性被害者への補償金の〝上限〟が見えてしまった旧ジャニーズ事務所の狙いの画像1

 創業者のジャニー喜多川氏の性加害問題で渦中の旧ジャニーズ事務所(現SMILE-UP.)が12月1日、公式ホームページを更新し、《補償内容の合意および補償金の支払い開始について》として報告した。ジャニー氏の性加害をめぐっては、11月下旬までに800人を超える被害者が名乗り出ていることを同社は発表し、1000人を超えるのも時間の問題とみられている。

 そんな中、今月1日に公式サイトでは、《本年11月22日に、被害者救済委員会から、性被害に関する事実確認等が終了した対象者35名(以下「当該対象者」といいます。)に対して個別に補償内容の連絡が開始された旨をお知らせいたしましたが、昨日までに当該対象者の方々のうち30名の方から補償内容に同意するとのご連絡をいただきました》とし、11月30日までにそのうち23人に対して補償金の支払いを完了したことを明かした。しかし、具体的な金額などについては明かしてはいなかった。

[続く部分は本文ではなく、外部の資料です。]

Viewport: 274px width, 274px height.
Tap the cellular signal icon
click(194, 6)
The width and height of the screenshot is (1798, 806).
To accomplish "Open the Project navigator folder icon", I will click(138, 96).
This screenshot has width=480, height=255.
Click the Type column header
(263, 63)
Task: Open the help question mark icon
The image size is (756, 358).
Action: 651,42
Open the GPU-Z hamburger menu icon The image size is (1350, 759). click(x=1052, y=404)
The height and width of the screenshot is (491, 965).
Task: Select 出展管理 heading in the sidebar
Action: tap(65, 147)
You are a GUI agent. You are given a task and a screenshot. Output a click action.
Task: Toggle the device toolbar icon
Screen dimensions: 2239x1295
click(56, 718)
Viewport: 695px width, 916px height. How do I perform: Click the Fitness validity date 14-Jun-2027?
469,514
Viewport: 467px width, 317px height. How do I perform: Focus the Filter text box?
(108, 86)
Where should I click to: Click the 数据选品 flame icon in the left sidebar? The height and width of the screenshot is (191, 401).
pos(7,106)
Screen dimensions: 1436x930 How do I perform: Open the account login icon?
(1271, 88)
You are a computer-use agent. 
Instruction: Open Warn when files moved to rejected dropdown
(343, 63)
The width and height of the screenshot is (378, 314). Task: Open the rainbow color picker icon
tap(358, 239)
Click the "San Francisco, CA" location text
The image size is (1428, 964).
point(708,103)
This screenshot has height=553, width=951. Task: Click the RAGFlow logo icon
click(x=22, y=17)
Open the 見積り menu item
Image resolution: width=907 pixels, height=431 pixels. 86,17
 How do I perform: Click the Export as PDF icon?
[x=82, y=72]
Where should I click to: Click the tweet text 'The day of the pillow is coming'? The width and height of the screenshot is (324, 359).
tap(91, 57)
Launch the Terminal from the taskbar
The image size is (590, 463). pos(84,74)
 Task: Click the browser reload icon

「続々と被害者が名乗り出ているようだが、公式サイトでは虚偽申告に対しての〝警告〟と思える文章を掲載していた。これに批判も多く聞かれたが、SMILE-UP.はもはや、被害者に対する補償のみの業務を行う会社。その業務を終えたら廃業することを宣言しているだけに、補償申告者が本当の被害者かどうかは徹底的に精査することになるだろう」(全国紙社会部記者)

 4日には公式サイト内の被害者補償特設サイトを更新し、同事務所への所属が確認できていない補償申告者に対し、具体的な手続きの案内を開始したと発表。もともと、所属していたジャニーズJr.(現ジュニア)たちと雇用契約を交わしていなかったツケとして労力を費やすことになった格好だが、公式サイトの文面から、補償金の上限はほぼ見えているというのだ。

「公式サイトでは、《慰謝料金額を算定するに当たっては、日本国内における過去の裁判例だけでなく、英国国営放送(BBC)のキャスターの性的加害事案における賠償額やカトリック教会での性加害事案に関する海外諸国での賠償事案なども参照しつつ》としているが、カトリックの性加害は世界各地に及び、賠償金の額もバラバラだった。それと比較すると、BBCのキャスターだった故ジミー・サヴィル氏の案件については、500人以上の被害者がいたが、サヴィル氏の遺産額などから計算して被害者は一人あたり最大日本円に換算して約1100万円の請求を上限とすることを裁判所が承認。つまり、旧ジャニーズも最大でそのくらいの金額だと見られている」(芸能記者)

 旧ジャニーズの東山紀之社長は、9月7日の会見で「法を超えて救済、補償が必要だ。時間を区切るなどはないので、長い道のりだと覚悟を持っています」と述べた。また、国内での性被害者への賠償金の支払いは多くても300万円と言われているだけに、たしかに東山氏の言葉通り補償額は「法を超えて」いるとは思われるのだが……。

「結局、旧ジャニーズの資産の範囲内で補償額を支払うため、補償額の上限を抑えようとしているのが浮き彫りになってしまった。要はジャニー氏、ジャニー氏の性加害を見逃し続けていて〝共犯〟とも言える姉の故メリー喜多川氏の個人資産からは支払いたくないのかもしれない。本来ならば、真っ先に2人の遺産が支払いに充てられるべきなのだが」(同)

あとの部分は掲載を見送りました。